Every garden border needs some seasonal drama. This time of year, tall bearded irises come to the fore with their sumptuous ruffled silk petals.

The enticing names are a clue to the hundreds of gorgeous colours available, including Dutch Chocolate, Black Swan, Dusky Challenger and Supreme Sultan. Choose, if you can, between glossy chocolates, vivid purples, deep brooding blues and blacks, crisp whites and delicate baby blues. And while these plants look incredibly exotic, they couldn’t be easier to grow.

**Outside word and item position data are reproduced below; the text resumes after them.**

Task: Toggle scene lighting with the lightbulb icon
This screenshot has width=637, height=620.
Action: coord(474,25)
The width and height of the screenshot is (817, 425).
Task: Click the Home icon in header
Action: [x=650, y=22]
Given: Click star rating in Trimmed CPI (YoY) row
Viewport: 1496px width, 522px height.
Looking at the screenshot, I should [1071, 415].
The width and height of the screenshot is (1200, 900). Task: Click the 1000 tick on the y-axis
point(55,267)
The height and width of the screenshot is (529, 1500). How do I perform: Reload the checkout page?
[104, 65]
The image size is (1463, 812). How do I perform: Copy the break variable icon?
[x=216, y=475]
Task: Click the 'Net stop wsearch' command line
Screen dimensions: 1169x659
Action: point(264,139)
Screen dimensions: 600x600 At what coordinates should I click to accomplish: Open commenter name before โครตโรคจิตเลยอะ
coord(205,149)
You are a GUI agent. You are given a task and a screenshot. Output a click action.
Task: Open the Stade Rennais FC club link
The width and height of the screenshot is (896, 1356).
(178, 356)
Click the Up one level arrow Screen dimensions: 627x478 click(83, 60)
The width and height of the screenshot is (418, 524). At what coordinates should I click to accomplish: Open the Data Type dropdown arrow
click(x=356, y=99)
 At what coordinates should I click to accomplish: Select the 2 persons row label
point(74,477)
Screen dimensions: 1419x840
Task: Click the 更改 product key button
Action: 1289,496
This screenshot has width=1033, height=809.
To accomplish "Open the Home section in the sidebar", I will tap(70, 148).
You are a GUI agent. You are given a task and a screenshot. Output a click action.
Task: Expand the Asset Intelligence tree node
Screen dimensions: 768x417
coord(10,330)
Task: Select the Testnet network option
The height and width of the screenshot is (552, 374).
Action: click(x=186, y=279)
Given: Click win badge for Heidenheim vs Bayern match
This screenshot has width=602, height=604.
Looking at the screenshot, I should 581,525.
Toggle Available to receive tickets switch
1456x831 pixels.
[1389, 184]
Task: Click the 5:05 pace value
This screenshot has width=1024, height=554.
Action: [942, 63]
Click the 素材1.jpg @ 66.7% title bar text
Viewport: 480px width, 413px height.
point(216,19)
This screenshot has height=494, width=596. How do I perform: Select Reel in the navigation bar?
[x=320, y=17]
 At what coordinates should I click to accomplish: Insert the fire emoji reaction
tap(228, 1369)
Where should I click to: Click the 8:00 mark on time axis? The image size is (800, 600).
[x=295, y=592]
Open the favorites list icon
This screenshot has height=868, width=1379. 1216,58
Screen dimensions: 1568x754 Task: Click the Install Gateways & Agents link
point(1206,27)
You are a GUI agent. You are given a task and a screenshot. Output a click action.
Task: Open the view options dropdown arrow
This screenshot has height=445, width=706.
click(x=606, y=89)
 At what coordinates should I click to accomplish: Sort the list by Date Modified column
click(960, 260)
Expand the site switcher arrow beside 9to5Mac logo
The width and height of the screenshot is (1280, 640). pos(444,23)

Bearded Irises (Iris germanica) need a sun-baked spot on well-drained neutral or slightly alkaline soil. On heavy clay soil, adding horticultural grit and well-rotted manure will help to improve the drainage. Irises grow from flat scaly rhizomes which need to be baked by the sun for up to six hours a day in the summer, so a south-facing spot is ideal. Make sure that the top half of the rhizome sits on top of the soil when planting and that other plants don’t crowd or shade the rhizomes as they grow.

Irises increase quickly and can be divided in autumn or spring by gently digging up and separating congested rhizomes, removing any woody, old pieces, and then replanting the separated rhizomes.